D’où me vient ce désir de raconter des histoires ? Et d’où me vient l’empêchement ?

Dans ma pratique de plasticienne, mais c’est également parfois vrai dans ma pratique de graphiste, je suis toujours tentée de vouloir raconter des histoires. J’ai même axé une grande partie de mon travail sur la fiction. Mais finalement, je ne suis pas très à l’aise avec cette notion. A cheval sur le littéraire, le poétique, le visuel, je ne sais pas toujours quel médium doit avoir le primat sur l’autre ni  s’il est nécessaire que ce primat existe. Je me dis que si je veux raconter une histoire, il faut que je sache où je veux en venir, et à dire vrai… je n’en sais strictement rien.
Je n’ai pas de message à faire passer.
Pas de posture ou d’attitude à prendre.
Pas la conscience d’un regard plus intéressant que celui de mon voisin.
Alors quoi ? On fait quoi d’un désir d’histoire quand celui-ci ne s’incarne dans rien ?

J’ai toujours grand plaisir à faire naitre des histoires en accolant deux termes bout à bout… Une photo et un mot… Une photo et une autre photo. J’ai toujours l’impression qu’il se passe quelque chose dans ce collage arbitraire. Mais ça ne fait pas œuvre ça…! Et s’il m’arrive de le croire on se charge de bien me faire prendre conscience du contraire.
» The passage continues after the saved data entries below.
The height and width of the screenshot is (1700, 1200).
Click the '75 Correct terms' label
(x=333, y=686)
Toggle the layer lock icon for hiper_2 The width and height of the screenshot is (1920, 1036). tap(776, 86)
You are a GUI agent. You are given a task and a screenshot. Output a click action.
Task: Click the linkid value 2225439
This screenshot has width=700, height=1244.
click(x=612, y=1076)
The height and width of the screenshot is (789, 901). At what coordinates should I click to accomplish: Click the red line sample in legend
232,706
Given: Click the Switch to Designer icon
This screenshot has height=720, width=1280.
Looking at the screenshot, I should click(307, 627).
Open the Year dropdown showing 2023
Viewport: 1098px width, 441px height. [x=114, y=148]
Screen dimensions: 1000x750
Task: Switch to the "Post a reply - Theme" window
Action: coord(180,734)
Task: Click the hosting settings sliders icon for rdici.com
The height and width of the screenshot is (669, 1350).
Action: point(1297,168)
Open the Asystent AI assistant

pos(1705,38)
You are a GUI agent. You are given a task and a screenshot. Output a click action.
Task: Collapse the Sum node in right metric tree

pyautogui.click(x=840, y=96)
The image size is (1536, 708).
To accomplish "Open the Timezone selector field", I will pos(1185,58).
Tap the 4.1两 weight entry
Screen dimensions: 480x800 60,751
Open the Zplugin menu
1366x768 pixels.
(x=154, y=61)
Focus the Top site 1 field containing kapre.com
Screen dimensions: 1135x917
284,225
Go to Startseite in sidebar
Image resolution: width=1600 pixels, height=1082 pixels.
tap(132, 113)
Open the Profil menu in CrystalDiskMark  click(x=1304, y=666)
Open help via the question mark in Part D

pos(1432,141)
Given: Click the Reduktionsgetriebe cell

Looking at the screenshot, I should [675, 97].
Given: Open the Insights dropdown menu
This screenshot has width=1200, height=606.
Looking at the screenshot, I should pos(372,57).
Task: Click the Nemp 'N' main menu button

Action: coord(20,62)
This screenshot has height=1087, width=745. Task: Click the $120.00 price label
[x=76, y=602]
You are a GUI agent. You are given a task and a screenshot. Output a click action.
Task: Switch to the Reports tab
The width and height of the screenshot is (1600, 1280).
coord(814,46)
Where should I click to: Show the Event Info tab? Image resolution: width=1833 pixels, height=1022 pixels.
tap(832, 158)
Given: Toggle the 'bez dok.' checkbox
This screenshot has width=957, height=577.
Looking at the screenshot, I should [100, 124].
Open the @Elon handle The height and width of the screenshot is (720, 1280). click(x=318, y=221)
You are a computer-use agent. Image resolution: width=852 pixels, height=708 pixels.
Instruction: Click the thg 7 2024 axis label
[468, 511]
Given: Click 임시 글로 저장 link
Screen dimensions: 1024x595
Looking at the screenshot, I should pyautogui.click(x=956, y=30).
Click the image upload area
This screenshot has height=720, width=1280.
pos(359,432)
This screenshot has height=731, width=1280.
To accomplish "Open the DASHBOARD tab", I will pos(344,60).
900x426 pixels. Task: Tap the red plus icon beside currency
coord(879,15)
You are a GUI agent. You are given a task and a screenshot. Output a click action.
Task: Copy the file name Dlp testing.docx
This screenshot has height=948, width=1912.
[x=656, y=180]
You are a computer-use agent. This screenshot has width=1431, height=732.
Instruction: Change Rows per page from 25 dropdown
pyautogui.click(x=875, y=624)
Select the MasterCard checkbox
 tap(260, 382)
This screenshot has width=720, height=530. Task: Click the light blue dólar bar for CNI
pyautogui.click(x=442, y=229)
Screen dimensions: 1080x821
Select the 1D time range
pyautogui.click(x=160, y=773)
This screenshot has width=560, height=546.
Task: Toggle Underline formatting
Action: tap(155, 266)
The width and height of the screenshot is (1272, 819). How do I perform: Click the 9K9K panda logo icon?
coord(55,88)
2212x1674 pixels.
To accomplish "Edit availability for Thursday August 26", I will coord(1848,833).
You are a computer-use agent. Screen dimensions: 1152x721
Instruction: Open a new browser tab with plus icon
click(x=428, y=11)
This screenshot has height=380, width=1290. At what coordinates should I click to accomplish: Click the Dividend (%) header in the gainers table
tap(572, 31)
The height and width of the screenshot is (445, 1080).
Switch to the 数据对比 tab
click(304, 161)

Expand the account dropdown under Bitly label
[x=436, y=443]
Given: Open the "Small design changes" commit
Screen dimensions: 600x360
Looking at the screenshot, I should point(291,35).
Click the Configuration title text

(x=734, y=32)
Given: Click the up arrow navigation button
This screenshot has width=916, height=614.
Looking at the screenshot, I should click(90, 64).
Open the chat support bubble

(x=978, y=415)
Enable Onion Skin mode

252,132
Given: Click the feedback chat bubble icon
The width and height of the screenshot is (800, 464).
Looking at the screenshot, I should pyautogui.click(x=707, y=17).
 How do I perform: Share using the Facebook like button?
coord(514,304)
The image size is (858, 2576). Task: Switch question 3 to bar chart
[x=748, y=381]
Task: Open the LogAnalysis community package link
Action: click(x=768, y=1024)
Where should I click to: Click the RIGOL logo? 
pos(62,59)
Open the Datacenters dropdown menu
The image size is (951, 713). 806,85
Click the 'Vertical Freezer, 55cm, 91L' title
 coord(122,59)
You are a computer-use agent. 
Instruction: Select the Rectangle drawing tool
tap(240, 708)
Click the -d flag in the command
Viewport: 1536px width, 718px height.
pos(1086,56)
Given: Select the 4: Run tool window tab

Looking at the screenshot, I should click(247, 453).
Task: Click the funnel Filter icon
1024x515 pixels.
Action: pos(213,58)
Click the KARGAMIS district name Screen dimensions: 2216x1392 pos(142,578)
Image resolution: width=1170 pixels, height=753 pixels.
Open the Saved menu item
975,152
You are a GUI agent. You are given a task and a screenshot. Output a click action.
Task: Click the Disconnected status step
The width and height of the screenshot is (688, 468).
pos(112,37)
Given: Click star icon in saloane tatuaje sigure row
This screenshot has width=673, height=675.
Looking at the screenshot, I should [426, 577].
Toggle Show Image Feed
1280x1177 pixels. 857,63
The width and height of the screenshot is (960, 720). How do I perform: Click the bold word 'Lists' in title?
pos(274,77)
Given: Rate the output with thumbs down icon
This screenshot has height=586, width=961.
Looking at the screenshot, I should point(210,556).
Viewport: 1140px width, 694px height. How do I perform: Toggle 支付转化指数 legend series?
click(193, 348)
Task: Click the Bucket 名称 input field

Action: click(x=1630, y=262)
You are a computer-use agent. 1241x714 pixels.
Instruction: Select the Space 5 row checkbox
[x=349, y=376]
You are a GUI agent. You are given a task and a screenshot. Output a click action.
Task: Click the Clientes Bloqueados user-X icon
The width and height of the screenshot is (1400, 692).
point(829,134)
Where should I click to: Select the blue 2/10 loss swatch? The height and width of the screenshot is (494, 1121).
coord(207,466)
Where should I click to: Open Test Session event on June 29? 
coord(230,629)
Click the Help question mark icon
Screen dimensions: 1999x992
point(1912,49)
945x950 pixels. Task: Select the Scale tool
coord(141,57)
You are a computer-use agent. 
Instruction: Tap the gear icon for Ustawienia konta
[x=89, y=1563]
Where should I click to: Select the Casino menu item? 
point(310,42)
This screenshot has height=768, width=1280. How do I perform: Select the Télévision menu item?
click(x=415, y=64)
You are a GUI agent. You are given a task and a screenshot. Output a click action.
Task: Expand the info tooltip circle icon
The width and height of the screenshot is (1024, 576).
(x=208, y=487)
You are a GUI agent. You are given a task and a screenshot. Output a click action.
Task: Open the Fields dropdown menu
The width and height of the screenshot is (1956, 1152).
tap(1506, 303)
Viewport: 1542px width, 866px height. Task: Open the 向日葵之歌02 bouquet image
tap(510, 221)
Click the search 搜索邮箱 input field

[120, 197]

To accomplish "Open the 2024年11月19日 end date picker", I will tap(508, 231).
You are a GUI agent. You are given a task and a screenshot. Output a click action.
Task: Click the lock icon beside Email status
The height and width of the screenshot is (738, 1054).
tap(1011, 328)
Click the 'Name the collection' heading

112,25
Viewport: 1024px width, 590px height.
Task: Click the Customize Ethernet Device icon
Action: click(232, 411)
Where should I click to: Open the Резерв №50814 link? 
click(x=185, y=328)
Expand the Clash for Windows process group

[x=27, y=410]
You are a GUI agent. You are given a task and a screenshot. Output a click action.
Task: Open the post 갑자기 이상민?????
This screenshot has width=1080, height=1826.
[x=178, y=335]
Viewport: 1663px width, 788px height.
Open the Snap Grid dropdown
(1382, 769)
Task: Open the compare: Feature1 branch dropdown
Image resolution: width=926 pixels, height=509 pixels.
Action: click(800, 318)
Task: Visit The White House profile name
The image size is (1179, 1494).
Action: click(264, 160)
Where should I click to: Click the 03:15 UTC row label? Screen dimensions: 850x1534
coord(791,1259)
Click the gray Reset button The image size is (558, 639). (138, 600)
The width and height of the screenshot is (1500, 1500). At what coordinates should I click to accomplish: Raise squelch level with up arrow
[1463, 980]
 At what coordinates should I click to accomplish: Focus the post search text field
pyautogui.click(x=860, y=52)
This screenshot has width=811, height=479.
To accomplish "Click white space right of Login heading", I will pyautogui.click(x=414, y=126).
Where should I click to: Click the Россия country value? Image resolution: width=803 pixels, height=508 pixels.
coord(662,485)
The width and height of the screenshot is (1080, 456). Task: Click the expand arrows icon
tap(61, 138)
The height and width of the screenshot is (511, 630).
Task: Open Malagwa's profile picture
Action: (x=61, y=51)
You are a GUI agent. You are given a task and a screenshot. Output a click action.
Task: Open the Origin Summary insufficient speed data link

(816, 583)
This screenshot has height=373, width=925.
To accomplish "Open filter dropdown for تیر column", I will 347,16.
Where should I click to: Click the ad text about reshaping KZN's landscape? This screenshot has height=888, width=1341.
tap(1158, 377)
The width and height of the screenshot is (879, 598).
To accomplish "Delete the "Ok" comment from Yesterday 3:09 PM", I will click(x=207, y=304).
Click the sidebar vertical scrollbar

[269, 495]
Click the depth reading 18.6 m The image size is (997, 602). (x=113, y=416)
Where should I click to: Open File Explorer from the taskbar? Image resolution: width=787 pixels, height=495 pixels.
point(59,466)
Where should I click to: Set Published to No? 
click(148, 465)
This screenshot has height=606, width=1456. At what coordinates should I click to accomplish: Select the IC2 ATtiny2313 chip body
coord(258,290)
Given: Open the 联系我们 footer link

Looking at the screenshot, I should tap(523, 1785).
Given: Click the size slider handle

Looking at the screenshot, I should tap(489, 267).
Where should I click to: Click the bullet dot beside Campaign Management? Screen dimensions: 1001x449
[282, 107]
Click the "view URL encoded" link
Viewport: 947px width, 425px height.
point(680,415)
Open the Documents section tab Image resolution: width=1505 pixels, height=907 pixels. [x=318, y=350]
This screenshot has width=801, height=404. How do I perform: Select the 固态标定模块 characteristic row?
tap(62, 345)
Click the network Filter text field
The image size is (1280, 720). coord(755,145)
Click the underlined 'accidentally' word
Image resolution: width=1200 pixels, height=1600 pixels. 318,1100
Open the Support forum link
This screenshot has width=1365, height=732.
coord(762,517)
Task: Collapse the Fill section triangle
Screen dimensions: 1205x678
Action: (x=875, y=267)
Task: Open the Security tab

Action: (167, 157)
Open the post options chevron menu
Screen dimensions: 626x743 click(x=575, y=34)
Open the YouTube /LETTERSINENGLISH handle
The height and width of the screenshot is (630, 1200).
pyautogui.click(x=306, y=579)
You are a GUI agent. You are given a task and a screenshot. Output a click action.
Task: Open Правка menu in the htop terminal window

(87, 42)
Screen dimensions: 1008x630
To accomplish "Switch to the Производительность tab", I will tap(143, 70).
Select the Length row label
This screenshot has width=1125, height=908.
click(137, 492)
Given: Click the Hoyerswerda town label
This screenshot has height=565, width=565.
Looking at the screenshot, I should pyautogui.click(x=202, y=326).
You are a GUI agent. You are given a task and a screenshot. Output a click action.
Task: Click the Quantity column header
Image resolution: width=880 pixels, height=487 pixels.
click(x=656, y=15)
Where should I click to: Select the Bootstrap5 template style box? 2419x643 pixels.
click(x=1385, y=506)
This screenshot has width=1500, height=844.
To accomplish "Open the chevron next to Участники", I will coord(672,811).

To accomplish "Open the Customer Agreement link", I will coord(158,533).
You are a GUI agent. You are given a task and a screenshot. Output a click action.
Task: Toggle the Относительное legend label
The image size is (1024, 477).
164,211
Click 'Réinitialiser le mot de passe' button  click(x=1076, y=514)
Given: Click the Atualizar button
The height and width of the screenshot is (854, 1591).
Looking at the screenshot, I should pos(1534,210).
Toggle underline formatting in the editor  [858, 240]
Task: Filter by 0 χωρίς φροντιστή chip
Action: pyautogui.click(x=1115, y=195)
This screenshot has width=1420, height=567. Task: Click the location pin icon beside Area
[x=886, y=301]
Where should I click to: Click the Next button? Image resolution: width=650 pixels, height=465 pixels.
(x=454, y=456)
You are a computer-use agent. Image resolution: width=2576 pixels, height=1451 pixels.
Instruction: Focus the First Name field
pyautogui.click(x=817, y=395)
Je ne peux pas en vouloir à ceux qui me mettent en garde, moi-même je ne suis pas toujours convaincue…

Ce dont je suis convaincue, c’est que le temps travaille pour moi. Le temps fait un sacré travail.Et si je ne suis pas totalement passive, si je me documente, si je travaille, si je m’agite, c’est parce que cet allié précieux travaille à mes cotés. Je me dis qu’il saura dégager les trames, les lignes de force et qu’un jour, sans même que j’aie à m’en préoccuper, un dessein apparaitra de ce dessin désordonné.